Task brief » Could you restate word for word the lines running from the one with "Where should I" to the end of the data, both ends included, but without pictures?

____ Data to process

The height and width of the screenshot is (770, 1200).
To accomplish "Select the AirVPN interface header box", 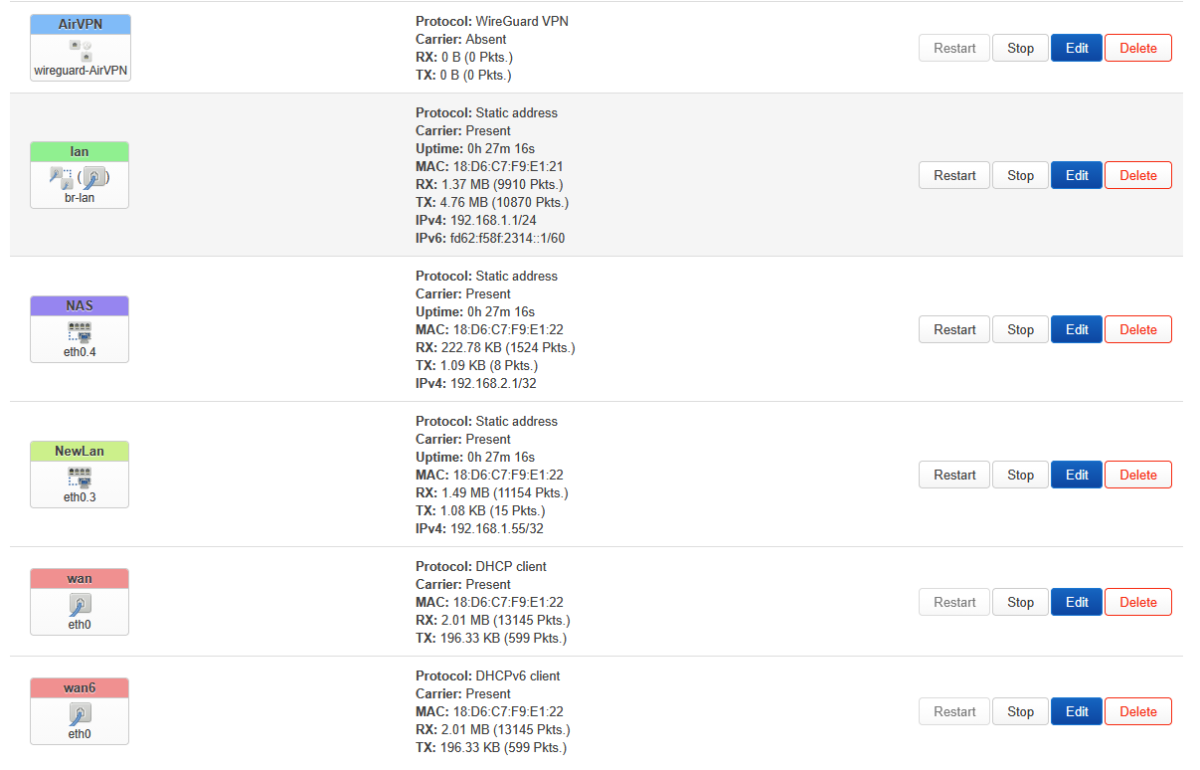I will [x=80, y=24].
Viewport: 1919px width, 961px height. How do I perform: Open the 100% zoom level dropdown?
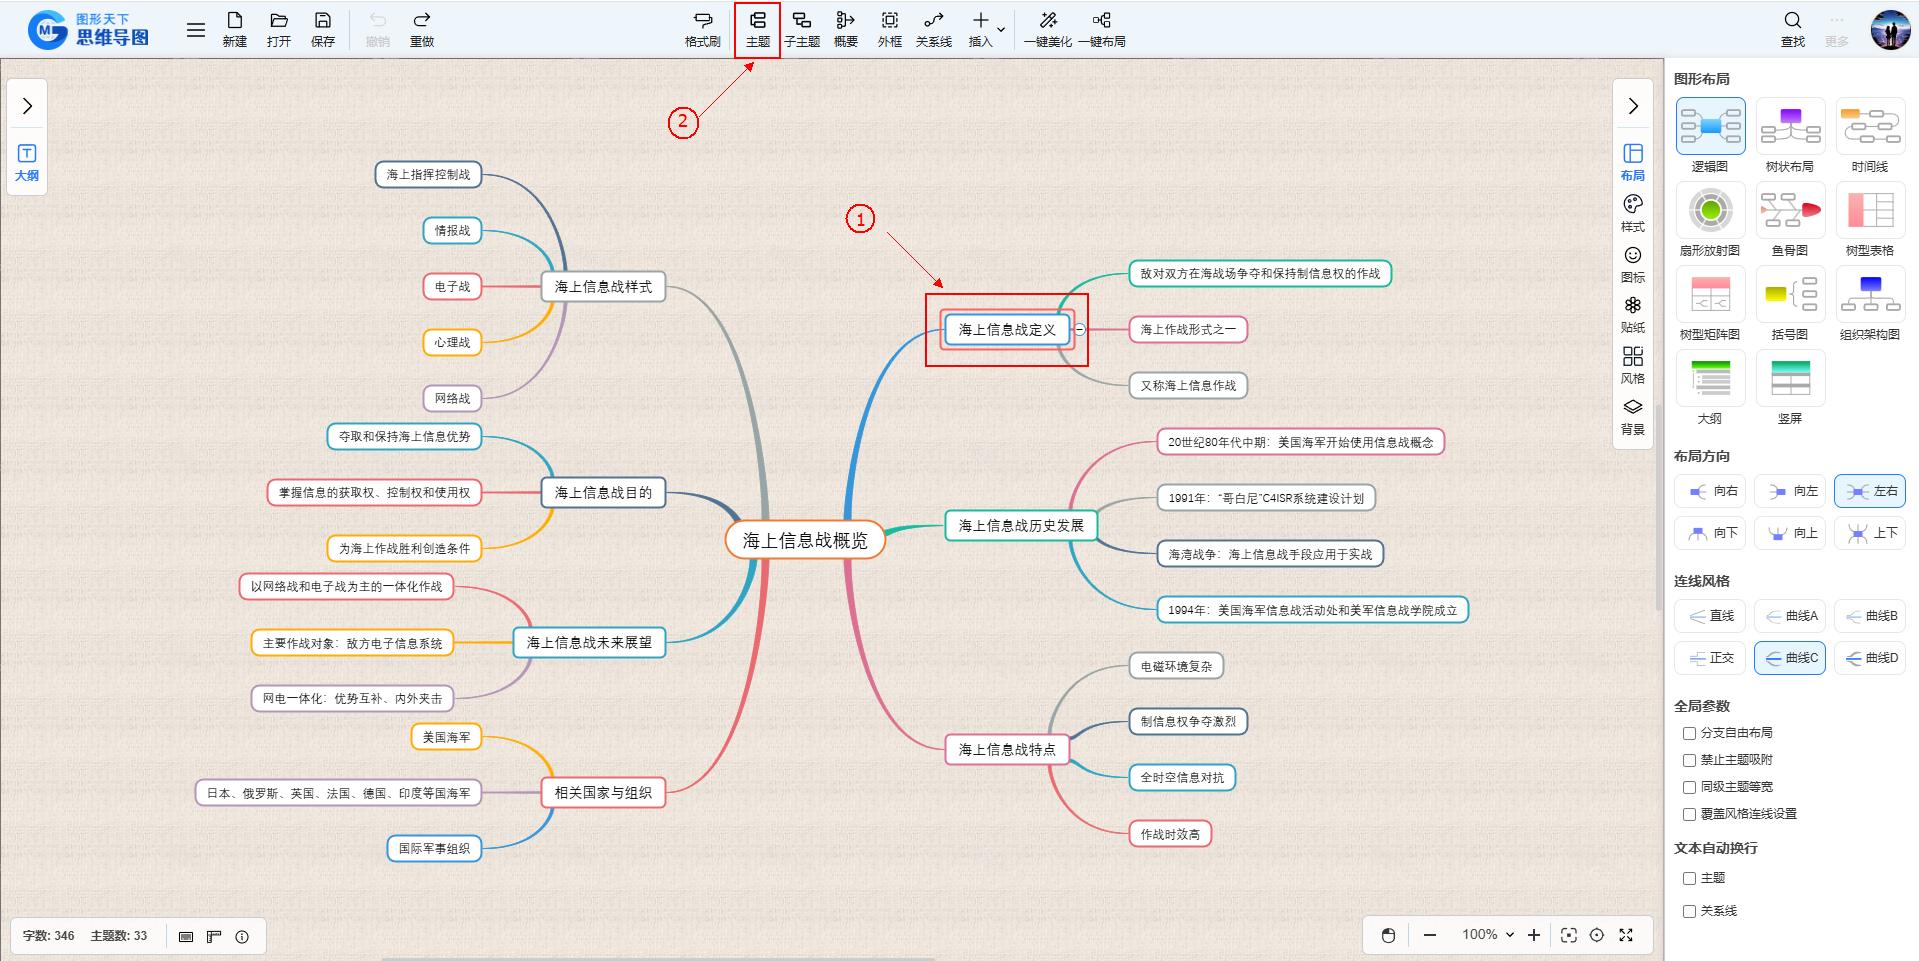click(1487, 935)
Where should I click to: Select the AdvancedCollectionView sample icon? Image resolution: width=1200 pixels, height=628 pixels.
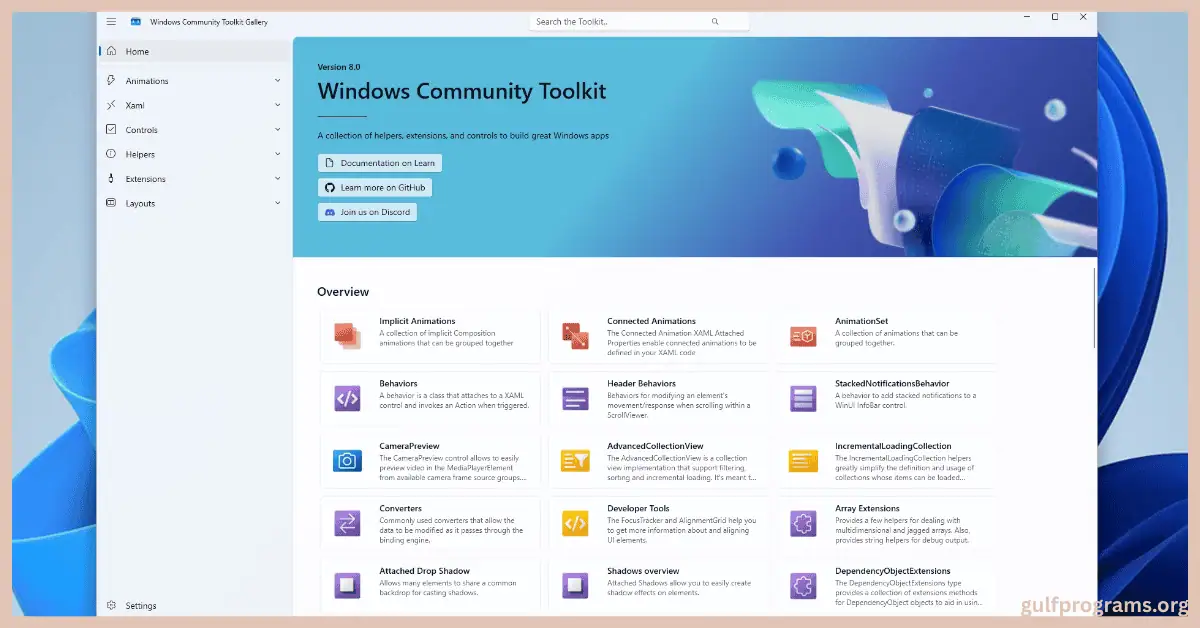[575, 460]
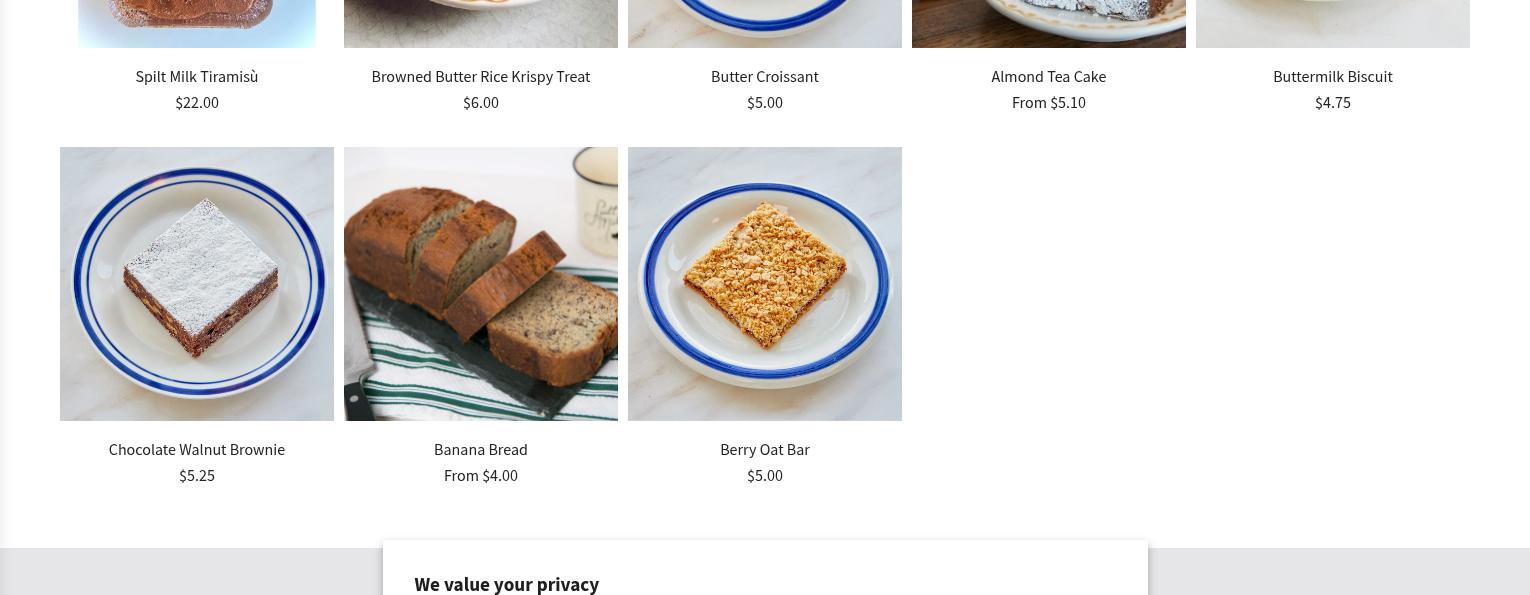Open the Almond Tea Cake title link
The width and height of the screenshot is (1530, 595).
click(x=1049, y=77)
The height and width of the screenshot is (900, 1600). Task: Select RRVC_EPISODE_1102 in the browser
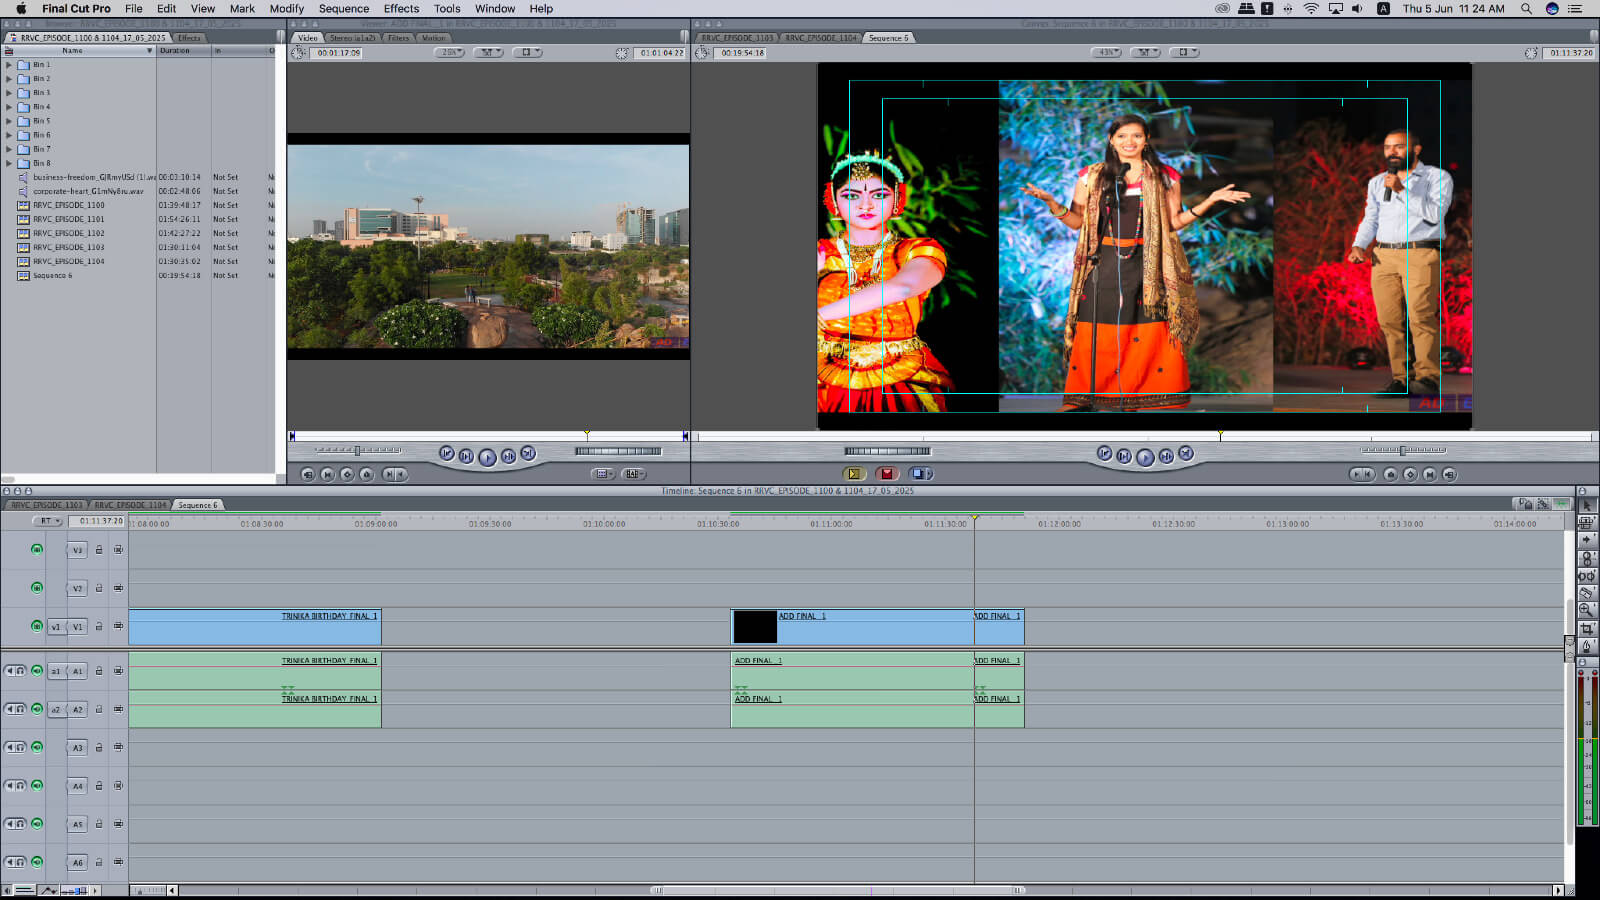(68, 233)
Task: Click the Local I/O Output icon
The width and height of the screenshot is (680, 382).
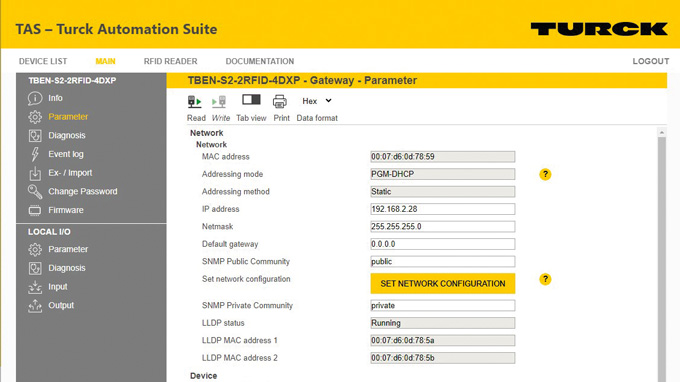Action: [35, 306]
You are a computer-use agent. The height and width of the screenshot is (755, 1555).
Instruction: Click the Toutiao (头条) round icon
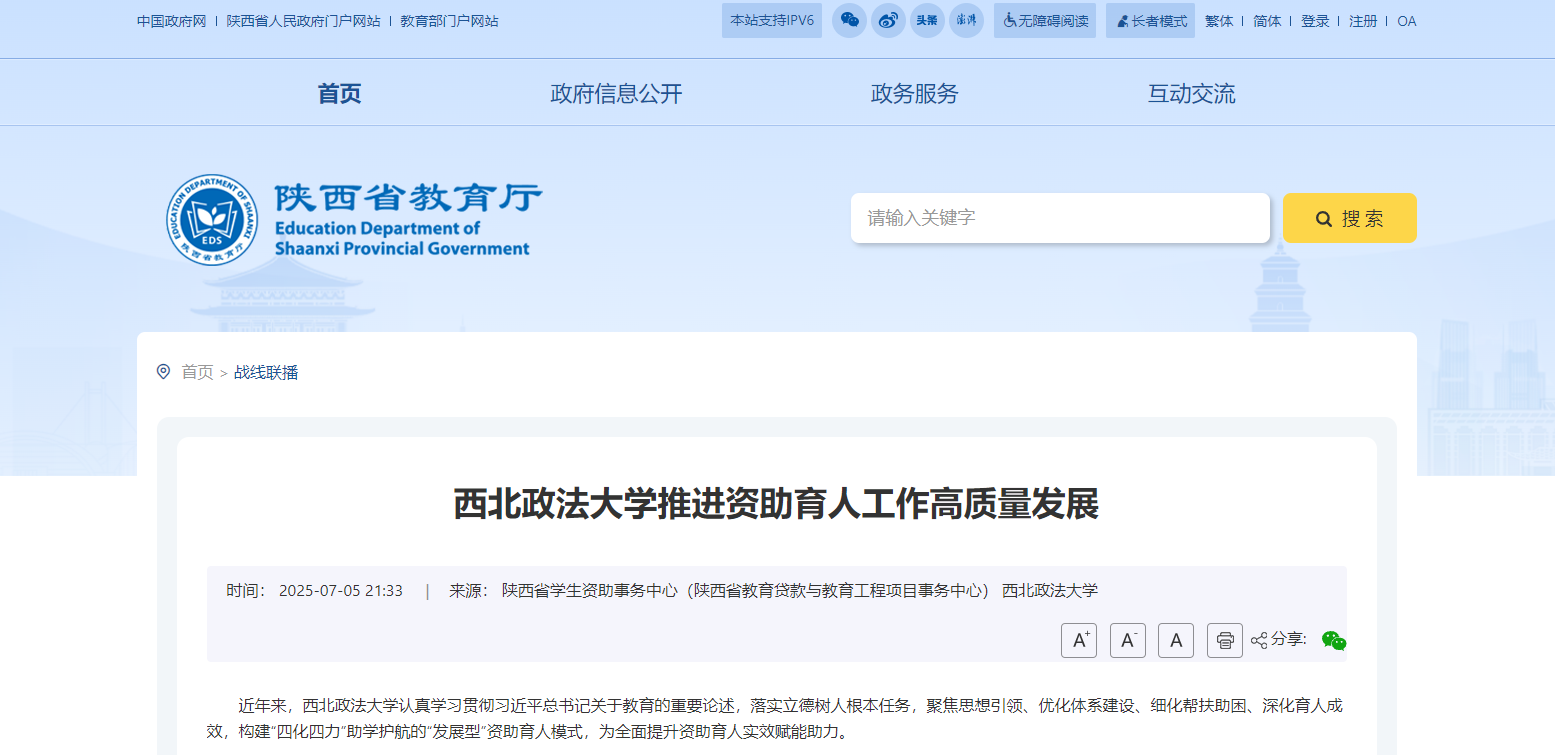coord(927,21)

________

Exercise output »
Where should I click to: Select the AdvancedCollectionView sample icon? Image resolution: width=1200 pixels, height=628 pixels.
[575, 460]
Open the Almond Tea Cake title link
The width and height of the screenshot is (1530, 595).
click(x=1049, y=77)
The height and width of the screenshot is (900, 1600). Task: Select RRVC_EPISODE_1102 in the browser
(68, 233)
Task: Click the Local I/O Output icon
The width and height of the screenshot is (680, 382).
Action: [35, 306]
You are a computer-use agent. The height and width of the screenshot is (755, 1555).
Instruction: Click the Toutiao (头条) round icon
coord(927,21)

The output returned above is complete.